Highlights & Insights¶

O2HOI Pairing + Mask Migration is a practical data engineering trick: using unoccluded frames for segmentation and migrating to occluded frames bypasses geometric inconsistencies of inpainting, making large-scale 3D HOI acquisition from web videos feasible.
Contact Map as Intermediate Representation makes physical plausibility explicit. It functions like drawing a bullseye in a high-DoF space before generating the pose—this is key to moving beyond grasping priors.
Stage-wise Condition Injection (global FiLM early, local cross-attention later) aligns with the natural global-to-local progression of diffusion denoising, offering a valuable paradigm for conditional control.
Self-supervised Cycle-Consistency elegantly uses the invertibility of contact mappings as a regularizer, suppressing hand-object correspondence ambiguity without needing extra labels.

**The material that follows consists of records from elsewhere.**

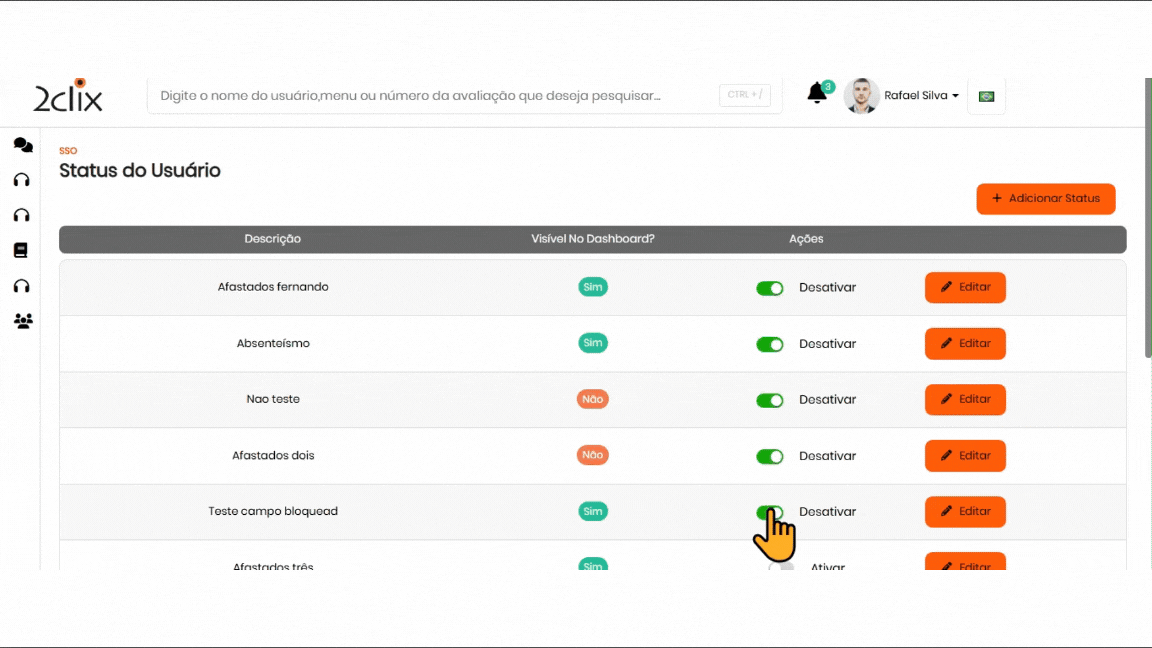1152x648 pixels.
Task: Switch off the Nao teste toggle
Action: (769, 400)
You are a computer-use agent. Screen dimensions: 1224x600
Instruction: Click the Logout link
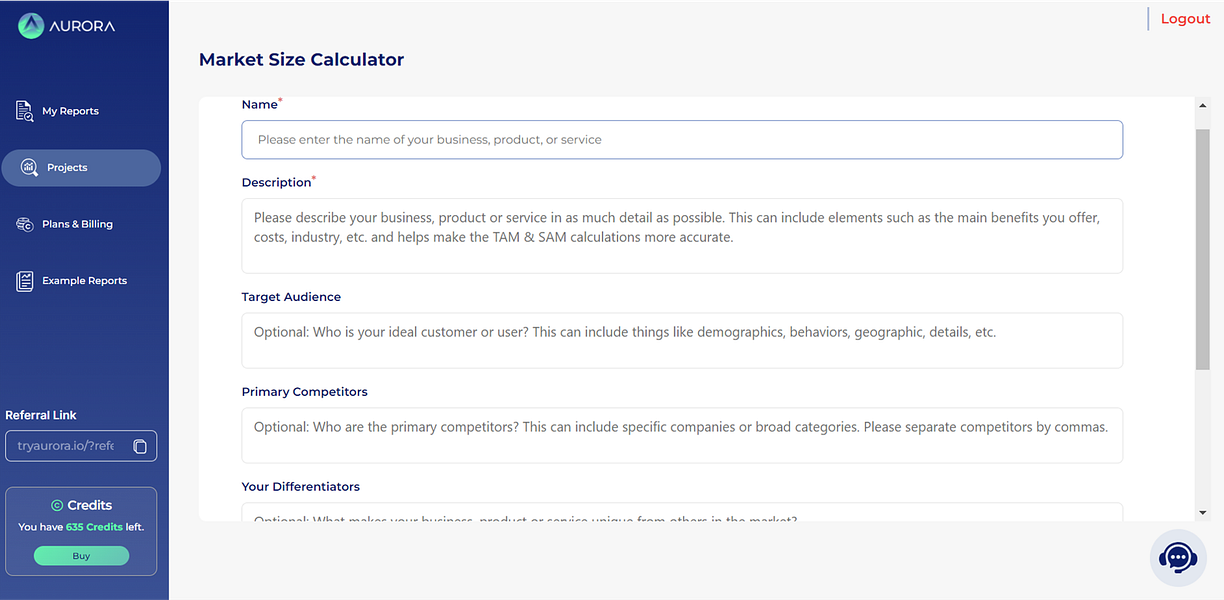click(x=1185, y=19)
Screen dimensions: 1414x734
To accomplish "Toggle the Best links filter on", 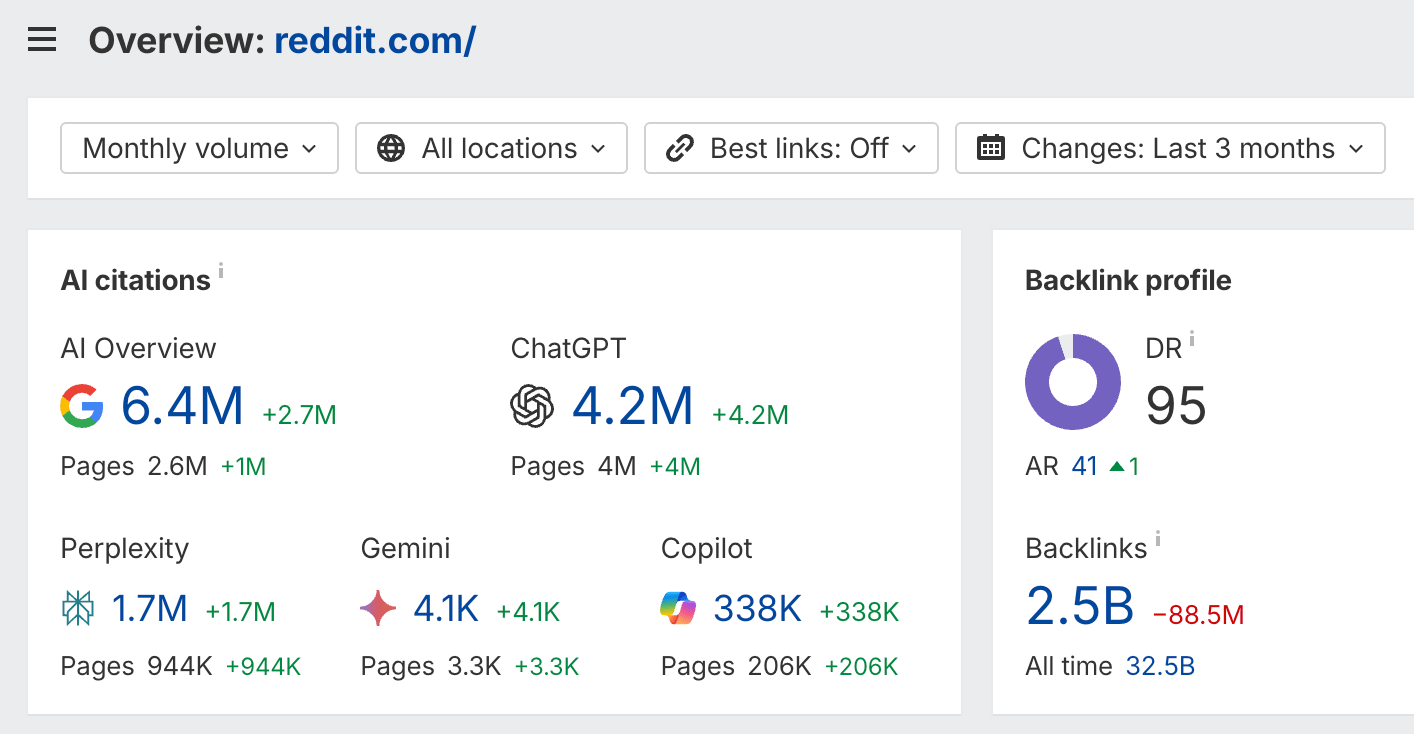I will tap(791, 147).
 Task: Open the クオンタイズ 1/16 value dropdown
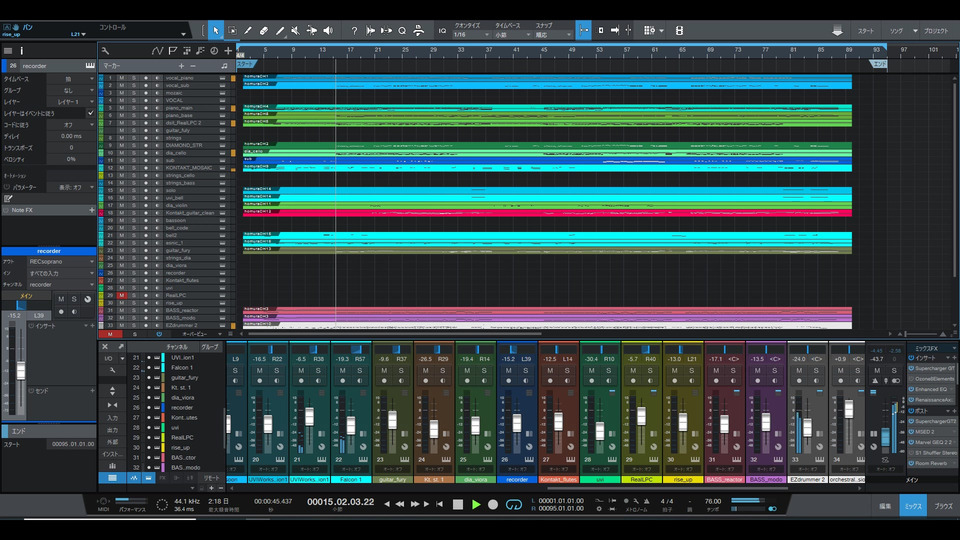473,35
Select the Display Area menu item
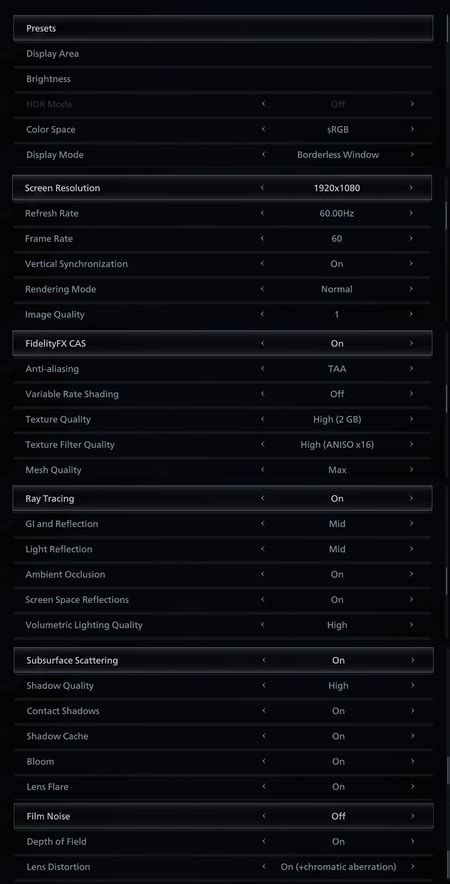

Limitations & Future Work¶

The framework currently handles static HOI snapshots and cannot represent the temporal dynamics of interaction. Dataset size (4.4k) still has room for growth.
No explicit physics engine modeling; force is learned implicitly from semantics ("firm/gentle"), limiting fine-grained force control.
Observation: The pipeline depends on multiple pre-trained models (SAM2, image-to-3D, Qwen-7B, etc.), with a reconstruction success rate of ~55% (per dataset stats); errors may propagate through the pipeline.
Future work: Extending to dynamic sequences (combining video + 6-DoF object poses) and upgrading contact maps to continuous representations with force/direction.

vs ContactGen: Both use contact modeling and CVAE, but ContactGen uses coarse hand labels for grasping. Ours uses fine-grained (17 part) contact and multi-level text for free-form interaction, achieving superior metrics.
vs Text2HOI: Both use text-conditioned Transformer diffusion, but Text2HOI uses coarse text for temporal sequences. Ours uses multi-level (SSC+DSC) control, contact priors, and refinement to reach significantly higher physical plausibility and semantic fidelity (P-FID 4.13 vs 15.72).
vs HOI Reconstruction: Previous in-the-wild 3D HOI reconstruction was limited by object diversity and occlusion. Ours uses O2HOI mask migration and image-to-3D as a scalable data engine.

Rating¶

Novelty: ⭐⭐⭐⭐⭐ Establishes the Free-Form HOI task, first in-the-wild daily HOI dataset, and contact-guided multi-level diffusion framework.
Experimental Thoroughness: ⭐⭐⭐⭐ Extensive main experiments, ablations, text encoder comparisons, and OOD generalization, though limited to two baselines.
Writing Quality: ⭐⭐⭐⭐⭐ Clear hierarchy in motivation, data pipeline, and three-stage methodology.
Value: ⭐⭐⭐⭐⭐ The dataset, task, and framework are poised to become foundational resources for future daily HOI generation research.